Только запах оттаявшей земли, воткнутый треугольный ржавый напильник и жар на лице.

А потом завязался розовый воздух в поднебесье и настала знакомая праздничная пустынность… И когда тишина достигла эховой силы, то стал слышен далёкий и раскатный гул. Это со стороны Чернышевских казарм по Серпуховке и дальше, по Ордынке, шли на парад танки.

Все ходили их смотреть – так и называлось: «пойдём на Ордынку смотреть танки».

На Ордынке вдоль мостовой стояли людские берега, дети сидели на плечах, на пиково острых железных заборах, на деревьях…

– Смоли, «анфибии»!

Несмотря на плотнейший людской барьер, мы с Мишкой обязательно оказывались около мостовой и, дрожа от нетерпенья, вперивались в даль улицы, невидную и будто туманную.

Гул невидимой колонны рос и близился. И наконец они появлялись – зелёные какой-то особой зеленью, с животворной примесью желтизны. Бабушка называла этот цвет болотным, и мне он очень нравился за природные истоки.

Сначала ехала по Ордынке какая-то колёсная мелочовка, потом колёсные же «анфибии» и бронетранспортёры, потом, наконец, танки, потом ракеты. На ракетах мне становилось скучно – по сравнению с танками, они представляли собой лишь нечто транспортно-инженерное, и поддерживало интерес лишь нарастание размеров.

…Сухой лязг гусениц по асфальту. Сильнейший синий дым, звёзды на броне, остроконечные, выточенные, с прямизной линий, лучевых треугольников, обрамлённых жёлтой каёмкой.
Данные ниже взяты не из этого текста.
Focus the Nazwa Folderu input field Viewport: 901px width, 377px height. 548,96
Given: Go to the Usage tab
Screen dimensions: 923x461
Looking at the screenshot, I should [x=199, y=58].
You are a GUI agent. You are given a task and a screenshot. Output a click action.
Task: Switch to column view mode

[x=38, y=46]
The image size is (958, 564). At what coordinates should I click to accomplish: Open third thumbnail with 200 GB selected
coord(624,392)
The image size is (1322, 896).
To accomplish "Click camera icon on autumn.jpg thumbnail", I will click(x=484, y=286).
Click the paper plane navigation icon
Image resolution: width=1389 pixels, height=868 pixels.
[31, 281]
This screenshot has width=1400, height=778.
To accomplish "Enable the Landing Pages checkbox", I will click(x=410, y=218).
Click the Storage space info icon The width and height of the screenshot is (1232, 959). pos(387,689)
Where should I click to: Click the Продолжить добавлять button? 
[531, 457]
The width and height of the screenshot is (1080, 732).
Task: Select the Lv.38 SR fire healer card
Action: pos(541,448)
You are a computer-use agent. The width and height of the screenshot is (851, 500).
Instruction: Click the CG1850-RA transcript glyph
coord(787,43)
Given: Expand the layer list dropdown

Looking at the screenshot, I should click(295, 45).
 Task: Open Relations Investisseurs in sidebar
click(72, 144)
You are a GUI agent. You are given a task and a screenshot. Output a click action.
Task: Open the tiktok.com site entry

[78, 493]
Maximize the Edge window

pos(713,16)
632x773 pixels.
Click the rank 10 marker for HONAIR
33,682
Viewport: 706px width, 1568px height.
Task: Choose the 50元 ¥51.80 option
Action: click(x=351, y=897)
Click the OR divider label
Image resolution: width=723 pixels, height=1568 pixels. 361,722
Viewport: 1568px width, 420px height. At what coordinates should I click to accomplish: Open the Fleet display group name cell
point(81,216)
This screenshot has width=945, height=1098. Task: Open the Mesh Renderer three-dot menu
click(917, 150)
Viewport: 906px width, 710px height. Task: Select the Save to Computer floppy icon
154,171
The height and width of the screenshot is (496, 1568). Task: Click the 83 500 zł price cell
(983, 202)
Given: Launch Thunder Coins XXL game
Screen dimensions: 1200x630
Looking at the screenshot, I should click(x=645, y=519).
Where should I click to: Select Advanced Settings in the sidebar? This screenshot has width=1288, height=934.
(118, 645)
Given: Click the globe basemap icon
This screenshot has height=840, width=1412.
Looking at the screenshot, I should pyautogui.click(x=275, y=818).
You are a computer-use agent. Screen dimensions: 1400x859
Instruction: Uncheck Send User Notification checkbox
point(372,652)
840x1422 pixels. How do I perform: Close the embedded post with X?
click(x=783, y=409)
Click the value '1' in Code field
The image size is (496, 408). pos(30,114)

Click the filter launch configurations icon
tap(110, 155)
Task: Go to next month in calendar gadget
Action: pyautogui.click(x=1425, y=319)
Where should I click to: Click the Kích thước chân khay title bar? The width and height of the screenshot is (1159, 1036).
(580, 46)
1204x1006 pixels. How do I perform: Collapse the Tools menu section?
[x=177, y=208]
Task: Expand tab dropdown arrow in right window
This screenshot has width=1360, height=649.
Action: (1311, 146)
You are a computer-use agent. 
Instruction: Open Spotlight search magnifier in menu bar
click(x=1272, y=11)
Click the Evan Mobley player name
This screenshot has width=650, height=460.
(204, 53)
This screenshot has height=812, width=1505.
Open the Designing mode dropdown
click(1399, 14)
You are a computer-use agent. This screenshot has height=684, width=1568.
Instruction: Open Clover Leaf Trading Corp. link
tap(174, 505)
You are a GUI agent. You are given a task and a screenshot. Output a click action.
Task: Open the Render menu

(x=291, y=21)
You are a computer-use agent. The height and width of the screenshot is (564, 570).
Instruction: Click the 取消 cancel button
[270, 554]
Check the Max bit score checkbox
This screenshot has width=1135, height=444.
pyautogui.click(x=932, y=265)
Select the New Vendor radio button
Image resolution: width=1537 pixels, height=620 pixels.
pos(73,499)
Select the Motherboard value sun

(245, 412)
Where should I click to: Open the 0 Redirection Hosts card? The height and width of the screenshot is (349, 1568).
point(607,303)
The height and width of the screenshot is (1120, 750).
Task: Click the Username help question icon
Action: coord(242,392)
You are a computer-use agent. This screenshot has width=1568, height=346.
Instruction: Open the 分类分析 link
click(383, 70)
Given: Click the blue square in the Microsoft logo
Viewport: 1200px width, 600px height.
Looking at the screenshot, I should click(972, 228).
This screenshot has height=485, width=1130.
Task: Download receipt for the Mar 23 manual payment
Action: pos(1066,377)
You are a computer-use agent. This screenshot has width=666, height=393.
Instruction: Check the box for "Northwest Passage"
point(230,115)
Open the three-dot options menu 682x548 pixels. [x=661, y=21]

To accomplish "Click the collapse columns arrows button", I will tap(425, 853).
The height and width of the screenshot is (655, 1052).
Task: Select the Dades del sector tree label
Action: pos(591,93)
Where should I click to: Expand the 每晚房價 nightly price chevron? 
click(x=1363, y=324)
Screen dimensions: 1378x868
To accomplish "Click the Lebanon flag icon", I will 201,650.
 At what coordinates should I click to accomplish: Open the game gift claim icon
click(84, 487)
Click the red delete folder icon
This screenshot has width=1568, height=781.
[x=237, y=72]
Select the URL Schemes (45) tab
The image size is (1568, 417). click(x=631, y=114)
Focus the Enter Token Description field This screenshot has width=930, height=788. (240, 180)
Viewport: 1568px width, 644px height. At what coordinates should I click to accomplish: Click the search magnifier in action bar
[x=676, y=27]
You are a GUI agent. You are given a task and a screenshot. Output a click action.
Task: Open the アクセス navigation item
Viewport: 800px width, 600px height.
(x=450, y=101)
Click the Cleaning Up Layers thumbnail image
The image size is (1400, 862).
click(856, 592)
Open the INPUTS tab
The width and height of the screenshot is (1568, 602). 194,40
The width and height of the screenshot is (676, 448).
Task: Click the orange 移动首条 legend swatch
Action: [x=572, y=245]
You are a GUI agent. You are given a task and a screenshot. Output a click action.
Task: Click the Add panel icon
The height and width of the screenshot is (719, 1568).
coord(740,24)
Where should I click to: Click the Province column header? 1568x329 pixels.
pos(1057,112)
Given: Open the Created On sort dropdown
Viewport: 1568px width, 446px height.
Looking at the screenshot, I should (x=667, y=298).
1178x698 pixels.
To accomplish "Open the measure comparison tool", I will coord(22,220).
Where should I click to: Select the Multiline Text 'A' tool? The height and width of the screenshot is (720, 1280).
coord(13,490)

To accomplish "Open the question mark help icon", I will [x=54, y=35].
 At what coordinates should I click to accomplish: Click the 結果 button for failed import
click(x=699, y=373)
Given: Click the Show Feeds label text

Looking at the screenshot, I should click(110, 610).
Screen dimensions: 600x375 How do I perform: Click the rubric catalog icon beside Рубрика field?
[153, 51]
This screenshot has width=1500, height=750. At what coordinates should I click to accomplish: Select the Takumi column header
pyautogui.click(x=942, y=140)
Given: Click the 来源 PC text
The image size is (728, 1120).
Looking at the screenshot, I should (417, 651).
И кругло, отдельно торчащая голова механика-водителя в шлемофоне – как чёрная фара. Она настолько внизу, что непонятно, куда помещается остальное тело. Башни у танков выпуклые с боков и неровные, словно их ляпали с размаху из огромного зелёного теста и наскоро правили шершавым мастерком.

И вот проходит последняя ракета, огромная зелёная труба, в которой меня волнует только мощнейший тягач… Потом через промежуток проносится какой-то ошалевший газик, и всё…

И шевеление начинается в людских берегах, и нас выносит на площадь, где народ разбредается… И снова простор, и празднично-пустынно, и где-то вдали затихает грохот, и мы идём по отпечаткам гусениц, белёсой крошке. И стоит запах выхлопа, уже слабый, но такой терпкий, что кажется, синий дым ещё висит волокнами над оживающим городом. А розоватая дымка уже до совершенства настоялась на серебряном поднебесье.

Был у бабушки специальный один голос. Он негромкий и чуть ниже обычного. И с торжественной почти шершавинкой, но не перерастающей в явную дрожь. И вот мы идём по пустой улице, и смесь музыки и дымки сеется с неба, и бабушка вдруг говорит, что в 41-м году танки с парада с Красной площади «прямо на фронт пошли». Меня это поражает. Танки, как живые, решили с завода совсем попутно на парад заскочить. Проведать площадь напоследок… И эта решимость – часть какой-то огромной и тягучей силы, завладевшей нашей землёй в те туманно далёкие годы и спасшей её от погибели. И я ещё крепче держу за руку бабушку и не понимаю, какое считанное число лет отделяет меня от Победы.

А бабушка вдруг начинает говорить, что, когда я вырасту, придёт совсем другое время и я стану очень занятый, и мне совсем не до неё будет… А я чувствую, что и в моём голосе вот-вот завяжется шершавинка, что надо успеть до неё, пока совсем не свело скулы, и говорю: «Бабушка, я всегда с тобой буду». И бабушка тоже хочет что-то сказать, но не говорит и только отворачивается и сжимает мне руку…

Потом мы с Мишкой и Чернышёвым лупили битой по чижику, и чижик был обоюдоострый, кто не знает, и острия эти имели необыкновенно чёткие грани. А девчонки играли в «классики» на асфальте, и мы тоже иногда перетекали к этим классам, расчерченными розовыми или белыми мелками. И блажь стояла в воздухе, и мама говорила: «Теплынь».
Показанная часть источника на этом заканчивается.